Sur scène, la direction d’acteurs fonctionne à merveille, y compris pour les ensembles (comme le chœur initial et ses capes virevoltantes façon « corrida »). Tout est traité avec une grande fluidité, malgré le rythme frénétique de la musique. On a apprécié tout particulièrement le baryton Daniele Terenzi dans le rôle de Figaro : une voix puissante et magnifiquement projetée, une diction impeccable (son « Largo al factotum » est exemplairement réussi) et un acteur comique hors-pair, notamment dans sa confrontation avec Almaviva à la guitare ou dans la scène « Che invenzione ». Le Comte est incarné par le ténor Matteo Roma, dont les qualités d’acteur (ses minauderies au clavecin) compensent un timbre pas toujours à l’aise dans l’aigu et manquant parfois de précision.

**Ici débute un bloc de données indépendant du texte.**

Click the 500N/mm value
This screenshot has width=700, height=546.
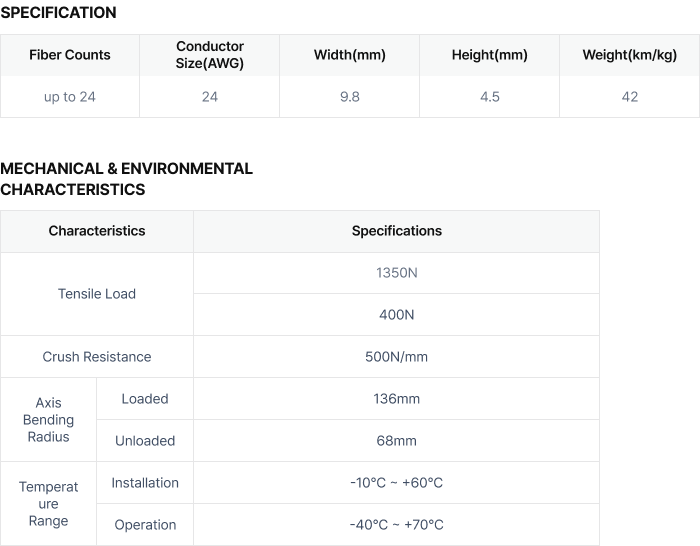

Mais quand il adopte un registre de tenorino (comme dans la « chanson de Lindoro »), le résultat est beaucoup plus convaincant. La mezzo israélienne Reut Ventorero, qui remplaçait Giuseppina Bridelli initialement prévue, s’en tire fort bien, malgré des graves peu sonores. Sa voix légère manque parfois de chair, mais la technique est sans faille, et elle montre une grande aisance dans le registre aigu ( » Una voce poco fa « ), tandis que son jeu déroule toute une palette de sentiments, de l’espièglerie à la tendresse, en passant par le charme dont elle joue pour duper un Bartolo décalé. Ce dernier est fort bien défendu par Frédéric Goncalves, qui a aussi bien le physique que la voix de l’emploi. Il est aidé, dans sa stratégie de contrôle de Rosina, par le maître de musique Basilio au physique de mort-vivant inquiétant, cheveux ébouriffés, maigreur macabre et gestes instables. Dans ce rôle stimulant, le baryton Vincent Le Texier déploie des graves efficaces ; l’instabilité du geste accompagne celle du chant sans jamais que l’intelligibilité du texte n’en pâtisse (superbe « aria della calunnia »), même si l’on sent parfois que l’italien n’est pas son idiome naturel. Parmi les deux rôles secondaires, la Berta de Svetlana Lifar est d’une drôlerie permanente : muette pendant une bonne partie du spectacle, quand elle se met à chanter, sa voix de matriochka russe à l’amplitude vocale impressionnante fait mouche à chaque instant. Plus effacé en revanche le Fiorello et l’officier de Ronan Nédélec, même s’il est loin de démériter.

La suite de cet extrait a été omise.